The Chola village assembly of Brahmins was called:

Correct answer: (A) Sabha.

In the Chola administrative system, the village assembly of Brahmin landholders was called the Sabha.

  1. (A)

    Sabha

  2. (B)

    Nadu

  3. (C)

    Ur

  4. (D)

    Nagaram

Explanation

The answer is Sabha because Chola inscriptions distinguish Brahmin settlements and their local assemblies from other village and urban bodies. The NCERT chapter explains that brahmadeya land was land gifted to Brahmanas, and that each such Brahmana settlement was looked after by an assembly of prominent Brahmana landholders. The Sabha, also called Mahasabha, operated in agrahara villages and had committees, or variyams, for particular functions. The term is therefore not a generic label for all Chola local government: it specifically points to the corporate body of Brahmin landholders in Brahmin-grant villages, while Ur and Nagaram refer to different social and economic settings.

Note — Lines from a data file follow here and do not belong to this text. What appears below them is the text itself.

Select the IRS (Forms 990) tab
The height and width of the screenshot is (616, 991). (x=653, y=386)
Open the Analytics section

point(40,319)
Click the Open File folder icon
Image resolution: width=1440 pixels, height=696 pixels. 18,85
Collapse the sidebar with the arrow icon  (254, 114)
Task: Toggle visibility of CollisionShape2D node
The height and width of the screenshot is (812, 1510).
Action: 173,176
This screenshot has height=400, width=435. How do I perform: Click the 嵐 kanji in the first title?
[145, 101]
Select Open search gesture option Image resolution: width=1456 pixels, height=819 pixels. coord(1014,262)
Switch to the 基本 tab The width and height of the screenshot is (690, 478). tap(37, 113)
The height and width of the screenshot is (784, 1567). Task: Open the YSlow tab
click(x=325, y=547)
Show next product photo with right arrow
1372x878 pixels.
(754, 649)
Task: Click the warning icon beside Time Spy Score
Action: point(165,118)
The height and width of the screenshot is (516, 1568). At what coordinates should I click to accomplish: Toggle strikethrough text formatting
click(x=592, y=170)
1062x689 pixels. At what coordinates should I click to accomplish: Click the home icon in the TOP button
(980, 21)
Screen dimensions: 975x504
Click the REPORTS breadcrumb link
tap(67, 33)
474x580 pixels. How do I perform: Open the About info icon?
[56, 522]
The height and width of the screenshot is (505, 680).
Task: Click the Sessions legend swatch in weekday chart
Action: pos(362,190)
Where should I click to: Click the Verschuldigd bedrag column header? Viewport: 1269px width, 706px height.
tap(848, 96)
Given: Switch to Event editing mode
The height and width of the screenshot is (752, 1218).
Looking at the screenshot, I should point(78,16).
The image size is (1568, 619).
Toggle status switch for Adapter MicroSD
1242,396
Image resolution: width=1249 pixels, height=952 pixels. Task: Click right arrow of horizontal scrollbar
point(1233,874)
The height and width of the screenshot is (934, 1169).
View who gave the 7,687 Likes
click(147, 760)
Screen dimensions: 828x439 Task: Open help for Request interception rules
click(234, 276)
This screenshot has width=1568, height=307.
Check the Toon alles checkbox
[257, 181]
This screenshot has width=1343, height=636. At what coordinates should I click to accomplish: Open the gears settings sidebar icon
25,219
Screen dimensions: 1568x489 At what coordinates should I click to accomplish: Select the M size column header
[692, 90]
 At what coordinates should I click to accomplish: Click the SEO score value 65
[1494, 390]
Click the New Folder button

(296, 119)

Why the other options are wrong

  • (B) Nadu was a larger territorial or administrative unit, not the village assembly of Brahmin landholders.
  • (C) Ur referred to the general village assembly of non-Brahmin landholders, so it does not identify the Brahmin assembly in agrahara or brahmadeya settlements.
  • (D) Nagaram was associated with merchants and traders, not with the Brahmin landholding assembly described for Chola Brahmin settlements.

Concept

This tests Chola local self-government, especially the distinction between Sabha, Ur and Nagaram. It recurs in RAS because medieval South Indian administration is often tested through precise institutional terms rather than broad narrative history.